**WORK TO BE COMPLETED:**
Copy exactly the lines from the one containing "This screenshot has width=980, height=551." through the last line of the records, both included, and nothing more.

**THE INPUT:**
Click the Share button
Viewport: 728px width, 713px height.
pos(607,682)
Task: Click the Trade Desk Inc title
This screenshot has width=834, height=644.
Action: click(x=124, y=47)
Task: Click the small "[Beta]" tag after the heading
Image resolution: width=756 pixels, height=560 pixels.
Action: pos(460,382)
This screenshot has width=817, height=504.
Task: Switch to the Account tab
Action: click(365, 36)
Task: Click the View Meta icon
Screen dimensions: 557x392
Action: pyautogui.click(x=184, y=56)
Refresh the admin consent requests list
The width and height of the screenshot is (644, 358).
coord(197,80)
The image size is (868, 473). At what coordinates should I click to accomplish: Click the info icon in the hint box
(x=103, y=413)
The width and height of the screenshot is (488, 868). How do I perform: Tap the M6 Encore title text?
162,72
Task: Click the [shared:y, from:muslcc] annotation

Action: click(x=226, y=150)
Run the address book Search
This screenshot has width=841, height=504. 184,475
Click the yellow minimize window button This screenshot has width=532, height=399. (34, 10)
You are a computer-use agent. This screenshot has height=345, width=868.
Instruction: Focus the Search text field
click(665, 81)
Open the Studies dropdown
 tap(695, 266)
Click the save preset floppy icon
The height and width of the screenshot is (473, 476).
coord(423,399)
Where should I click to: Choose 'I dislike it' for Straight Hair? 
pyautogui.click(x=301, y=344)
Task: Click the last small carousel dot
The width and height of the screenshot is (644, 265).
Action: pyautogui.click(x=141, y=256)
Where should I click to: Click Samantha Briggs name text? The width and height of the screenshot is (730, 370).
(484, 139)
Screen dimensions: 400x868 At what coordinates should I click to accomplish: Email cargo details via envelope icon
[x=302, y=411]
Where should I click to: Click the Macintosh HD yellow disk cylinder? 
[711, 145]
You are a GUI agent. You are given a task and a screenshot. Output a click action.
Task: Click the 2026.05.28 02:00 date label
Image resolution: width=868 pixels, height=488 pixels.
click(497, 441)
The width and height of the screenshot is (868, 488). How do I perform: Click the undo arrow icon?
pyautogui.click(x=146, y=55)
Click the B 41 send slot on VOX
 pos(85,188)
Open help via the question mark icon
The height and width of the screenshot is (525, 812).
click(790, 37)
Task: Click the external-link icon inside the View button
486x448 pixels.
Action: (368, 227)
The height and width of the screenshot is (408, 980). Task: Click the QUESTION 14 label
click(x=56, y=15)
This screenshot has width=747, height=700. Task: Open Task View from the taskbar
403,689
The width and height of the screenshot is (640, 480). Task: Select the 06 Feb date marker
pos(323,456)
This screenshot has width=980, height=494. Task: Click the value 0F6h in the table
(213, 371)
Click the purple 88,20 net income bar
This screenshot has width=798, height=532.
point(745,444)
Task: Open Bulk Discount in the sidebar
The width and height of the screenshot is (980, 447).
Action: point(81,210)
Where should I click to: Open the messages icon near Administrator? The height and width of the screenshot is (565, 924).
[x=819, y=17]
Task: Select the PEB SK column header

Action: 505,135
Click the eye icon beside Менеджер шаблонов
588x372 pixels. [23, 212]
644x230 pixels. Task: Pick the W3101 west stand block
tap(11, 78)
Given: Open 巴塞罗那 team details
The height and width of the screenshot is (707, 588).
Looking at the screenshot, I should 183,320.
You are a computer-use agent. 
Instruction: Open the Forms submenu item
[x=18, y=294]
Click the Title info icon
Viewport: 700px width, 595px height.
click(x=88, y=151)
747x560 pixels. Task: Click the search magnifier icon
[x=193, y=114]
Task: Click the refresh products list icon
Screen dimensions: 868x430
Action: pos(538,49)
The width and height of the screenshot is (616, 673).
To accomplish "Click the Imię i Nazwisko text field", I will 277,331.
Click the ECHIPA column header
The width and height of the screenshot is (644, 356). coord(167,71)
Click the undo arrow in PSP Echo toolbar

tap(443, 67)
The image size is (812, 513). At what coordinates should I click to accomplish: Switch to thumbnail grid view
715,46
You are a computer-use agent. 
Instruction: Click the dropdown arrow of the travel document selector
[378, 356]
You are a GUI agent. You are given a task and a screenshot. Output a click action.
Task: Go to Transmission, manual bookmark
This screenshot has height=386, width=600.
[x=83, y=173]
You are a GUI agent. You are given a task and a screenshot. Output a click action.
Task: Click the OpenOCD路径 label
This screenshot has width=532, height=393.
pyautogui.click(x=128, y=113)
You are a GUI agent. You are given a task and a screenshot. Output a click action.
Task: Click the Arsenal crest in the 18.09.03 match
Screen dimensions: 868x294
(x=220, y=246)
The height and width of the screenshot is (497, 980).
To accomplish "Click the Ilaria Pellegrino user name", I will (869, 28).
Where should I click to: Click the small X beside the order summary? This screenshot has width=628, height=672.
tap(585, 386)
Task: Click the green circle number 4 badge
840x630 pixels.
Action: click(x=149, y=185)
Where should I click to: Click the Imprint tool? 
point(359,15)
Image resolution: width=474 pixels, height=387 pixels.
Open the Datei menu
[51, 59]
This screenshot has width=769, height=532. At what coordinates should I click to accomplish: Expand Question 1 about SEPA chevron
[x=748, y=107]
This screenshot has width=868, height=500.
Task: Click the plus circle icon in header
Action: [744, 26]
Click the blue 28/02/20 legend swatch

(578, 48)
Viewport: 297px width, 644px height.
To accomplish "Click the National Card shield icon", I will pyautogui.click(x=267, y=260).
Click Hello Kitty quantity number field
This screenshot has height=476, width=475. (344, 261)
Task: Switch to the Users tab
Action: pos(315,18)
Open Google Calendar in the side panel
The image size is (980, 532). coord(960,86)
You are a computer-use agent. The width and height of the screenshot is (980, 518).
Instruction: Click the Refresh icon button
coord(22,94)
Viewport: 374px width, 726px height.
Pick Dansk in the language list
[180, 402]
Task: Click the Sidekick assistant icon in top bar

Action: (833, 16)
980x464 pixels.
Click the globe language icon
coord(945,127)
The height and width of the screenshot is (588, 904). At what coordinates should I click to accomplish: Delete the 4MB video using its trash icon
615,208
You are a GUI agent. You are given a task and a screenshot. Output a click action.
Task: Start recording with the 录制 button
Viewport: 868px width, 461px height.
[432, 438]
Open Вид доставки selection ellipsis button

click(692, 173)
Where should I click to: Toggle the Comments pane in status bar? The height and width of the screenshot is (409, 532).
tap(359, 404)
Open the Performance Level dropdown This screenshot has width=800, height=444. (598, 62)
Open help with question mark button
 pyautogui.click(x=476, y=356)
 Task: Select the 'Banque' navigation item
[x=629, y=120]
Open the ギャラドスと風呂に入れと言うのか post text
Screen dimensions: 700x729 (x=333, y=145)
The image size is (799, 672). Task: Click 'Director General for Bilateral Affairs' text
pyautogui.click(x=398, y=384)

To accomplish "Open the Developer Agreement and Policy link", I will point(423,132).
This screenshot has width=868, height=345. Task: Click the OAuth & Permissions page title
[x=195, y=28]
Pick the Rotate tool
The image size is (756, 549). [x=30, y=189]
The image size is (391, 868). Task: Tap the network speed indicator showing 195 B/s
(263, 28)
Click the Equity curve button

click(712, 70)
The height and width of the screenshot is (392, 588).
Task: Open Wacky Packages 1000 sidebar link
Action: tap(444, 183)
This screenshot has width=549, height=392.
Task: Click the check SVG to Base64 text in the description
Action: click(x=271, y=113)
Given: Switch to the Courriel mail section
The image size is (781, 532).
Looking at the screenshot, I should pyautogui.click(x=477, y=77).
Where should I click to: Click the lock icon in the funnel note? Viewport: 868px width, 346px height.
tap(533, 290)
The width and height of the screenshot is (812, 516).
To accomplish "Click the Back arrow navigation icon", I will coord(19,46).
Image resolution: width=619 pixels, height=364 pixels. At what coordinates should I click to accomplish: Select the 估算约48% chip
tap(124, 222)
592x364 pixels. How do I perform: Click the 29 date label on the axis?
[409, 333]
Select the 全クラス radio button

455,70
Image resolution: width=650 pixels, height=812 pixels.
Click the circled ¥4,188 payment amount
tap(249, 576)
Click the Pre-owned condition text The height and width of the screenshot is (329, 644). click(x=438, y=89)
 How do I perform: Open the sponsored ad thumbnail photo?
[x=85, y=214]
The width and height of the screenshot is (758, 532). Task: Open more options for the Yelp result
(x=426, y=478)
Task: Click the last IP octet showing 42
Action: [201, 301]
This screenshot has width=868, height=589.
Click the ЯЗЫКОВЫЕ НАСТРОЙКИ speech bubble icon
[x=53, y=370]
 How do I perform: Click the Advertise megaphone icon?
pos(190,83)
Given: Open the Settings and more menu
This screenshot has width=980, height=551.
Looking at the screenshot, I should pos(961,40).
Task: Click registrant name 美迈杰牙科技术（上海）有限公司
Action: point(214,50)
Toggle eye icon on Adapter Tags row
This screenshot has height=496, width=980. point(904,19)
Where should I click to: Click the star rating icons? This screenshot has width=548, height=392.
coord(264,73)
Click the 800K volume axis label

**SOLUTION TO THE PROBLEM:**
This screenshot has width=980, height=551.
Looking at the screenshot, I should pos(961,40).
Task: Click registrant name 美迈杰牙科技术（上海）有限公司
Action: point(214,50)
Toggle eye icon on Adapter Tags row
This screenshot has height=496, width=980. point(904,19)
Where should I click to: Click the star rating icons? This screenshot has width=548, height=392.
coord(264,73)
Click the 800K volume axis label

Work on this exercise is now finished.